More savvy ways of selecting chunks for the context

jkomoros commented 1 year ago

Now we will be selecting chunks from across a number of end points.

The simplest way to select chunks for the context is split the available context tokens by the number of sources, and then fill up that much context from each source. But some sources will have more similar chunks than others.

Another approach is to fetch enough chunks from each endpoint that any of the endpoints' chunks could fill up the whole context. Then merge them all together and take the most similar, walking down the list until all of the context is filled.

But this has two additional problems: 1) it might lead to one very chatty endpoint dominating all of the context, and 2) one relevant but verbose piece of context might take all the space.

For that reason, the ranking of chunks should probably take the overall amount of similarity and divide it by number of tokens, a bang-for-buck of tokens. Second, we should rank the similarity with a twiddle based on the log of number of tokens already selected for that source (or some other fall off function). That means that we'll try to select one chunk from each source unless they really aren't good.

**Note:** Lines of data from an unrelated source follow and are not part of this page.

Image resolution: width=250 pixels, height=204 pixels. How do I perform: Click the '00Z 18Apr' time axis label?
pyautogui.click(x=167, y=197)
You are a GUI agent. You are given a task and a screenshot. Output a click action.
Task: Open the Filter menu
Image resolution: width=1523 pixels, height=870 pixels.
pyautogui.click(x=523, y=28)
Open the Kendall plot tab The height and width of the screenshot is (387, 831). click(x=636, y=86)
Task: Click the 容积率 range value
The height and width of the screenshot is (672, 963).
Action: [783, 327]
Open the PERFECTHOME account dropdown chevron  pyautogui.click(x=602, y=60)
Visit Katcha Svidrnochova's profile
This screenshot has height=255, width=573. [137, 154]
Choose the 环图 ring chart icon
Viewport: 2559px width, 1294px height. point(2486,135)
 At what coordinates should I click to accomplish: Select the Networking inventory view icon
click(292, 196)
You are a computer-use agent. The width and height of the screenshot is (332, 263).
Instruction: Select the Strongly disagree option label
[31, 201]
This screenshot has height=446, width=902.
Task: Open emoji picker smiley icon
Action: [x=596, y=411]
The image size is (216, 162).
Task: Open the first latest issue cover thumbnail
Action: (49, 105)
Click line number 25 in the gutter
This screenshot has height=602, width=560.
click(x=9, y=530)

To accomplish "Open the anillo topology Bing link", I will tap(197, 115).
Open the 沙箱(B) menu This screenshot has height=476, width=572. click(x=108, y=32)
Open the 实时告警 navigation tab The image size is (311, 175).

Perhaps there should be multiple strategies that are all configurable.

Perhaps it should be possible to allow the runner of the final client to configure boosts for endpoints based on how much they want them to contribute to the final result.

Related to #8.

jkomoros commented 1 year ago

[x] Client.main/sample uses the machinery in #50 and #52
[x] Support merging libraries and maintaining a sort so multiple endpoints results can be merged into one library and then the correct amount of the merged ones taken into the final prompt
[x] sample.client should combine the libraries into one library
[x] Fetch a larger window of context from each endpoint and then slice it down to the smaller amount
[ ] Allow configuring how large of the overall size should be fetched from endpoints and then sliced down (for example, you might want to ensure diversity vs best result). Maybe literally have it be diversity, a float between 0.0 and 1.0, that sets the max_size for each host to the diff between the total size for the whole context window, and how much it would be if they each split it.
[ ] Suppress the prompt length warning of Token indices sequence length is longer than the specified maximum sequence length for this model (1526 > 1024). Running this sequence through the model will result in indexing errors when using get_max_answer_length
[ ] Compute a more accurate fudge factor (including the text of the prompt itself, plus tokens for chunk separators) in context_count. See also the TODO in library.slice around tokens for separators
[ ] Allow a similarity_per_token sort
[x] Get rid of get_context_per_library
[x] Add a library.truncate() that returns a new library with only the following items, and takes a max count. Basically _get_context.
[x] Add a library.content() that returns a concatenation of all library content in order
[x] File a new issue about allowing a shorter prompt so you can get a longer completion (#49)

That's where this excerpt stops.